Commercial fishermen, environmentalists and Native American entities concerned about toxics in the Salish Sea plan to rally outside the Gates Foundation in Seattle at noon on Thursday, Jan. 20, to voice concerns over the use of Corexit dispersants for oil spill response.
Their goal, according to rally co-organizer Riki Ott, is to encourage the manufacturer, Nalco, to stop producing these dispersants and instead use the ingredients as feed stock for other products.
Ott said that Washington, like every other coastal state, stockpiles Corexit dispersants for oil spill response and pre-authorizes dispersant use. The product is toxic to orcas, salmon, herring and communities that depend on the vitality and bounty of the sea, she said.
Ott is the director of the environmental organization ALERT, which focuses on the risk to communities from common oil and oil-based chemicals dispersed to clean up oil spills and other disasters. Ott said that Bill and Melinda Gates are the largest individual shareholders of Ecolab, the parent company of Nalco, which manufactures toxic Corexit oil dispersants.
The federal government currently sanctions use of Corexit dispersants in its national oil spill response plan. The federal government is also, according to ALERT, the largest owner of Corexit dispersant stockpiles, purchased at taxpayers’ expense.
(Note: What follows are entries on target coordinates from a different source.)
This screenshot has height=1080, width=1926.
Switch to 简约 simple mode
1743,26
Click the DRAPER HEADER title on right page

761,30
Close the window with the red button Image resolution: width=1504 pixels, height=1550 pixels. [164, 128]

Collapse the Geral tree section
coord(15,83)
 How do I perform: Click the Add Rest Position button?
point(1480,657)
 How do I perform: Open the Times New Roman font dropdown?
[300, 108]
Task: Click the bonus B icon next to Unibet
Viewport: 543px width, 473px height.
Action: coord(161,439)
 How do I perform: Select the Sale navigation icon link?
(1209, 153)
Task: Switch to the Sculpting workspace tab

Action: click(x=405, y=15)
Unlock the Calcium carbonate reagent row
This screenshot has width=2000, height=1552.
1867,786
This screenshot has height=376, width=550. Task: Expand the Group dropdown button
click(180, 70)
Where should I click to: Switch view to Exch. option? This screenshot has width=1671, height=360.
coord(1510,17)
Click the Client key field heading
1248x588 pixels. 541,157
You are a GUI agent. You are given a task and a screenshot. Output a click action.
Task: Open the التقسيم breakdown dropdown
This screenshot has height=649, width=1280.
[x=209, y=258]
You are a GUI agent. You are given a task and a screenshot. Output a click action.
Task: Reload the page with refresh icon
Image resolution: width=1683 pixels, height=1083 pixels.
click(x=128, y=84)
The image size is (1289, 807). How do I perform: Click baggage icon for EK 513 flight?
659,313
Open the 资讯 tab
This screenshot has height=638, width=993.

In response to the accusations, Ecolab spokesman Roman Blahoski told Fishermen’s News that the company “is committed to operating sustainably and with care for the environment.”
“Ecolab acquired Nalco in December 2011 and diverted the oil dispersant business in June 2020,” Blahoski explained. “Ecolab and its subsidiary Nalco Water no longer manufacture oil dispersants.”
The group said that during the rally, it will seek to have Bill and Melinda Gates or their representatives use their power as public influencers and shareholders of Ecolab to help stop the manufacture of Corexit dispersants, stop their use and safely destroy existing stockpiles. They also plan to deliver ALERT’s formal petition, asking the same of the Gates Foundation.
The planned rally is part of a larger ALERT campaign to ban Corexit dispersants with a goal of safeguarding the Salish Sea ecosystem.
Efforts addressing the current environmental challenges in the Salish Sea to orcas and salmon are already underway in Washington state and British Columbia, in hope of providing increased food sources and improved habitat and boost the health and numbers of those species.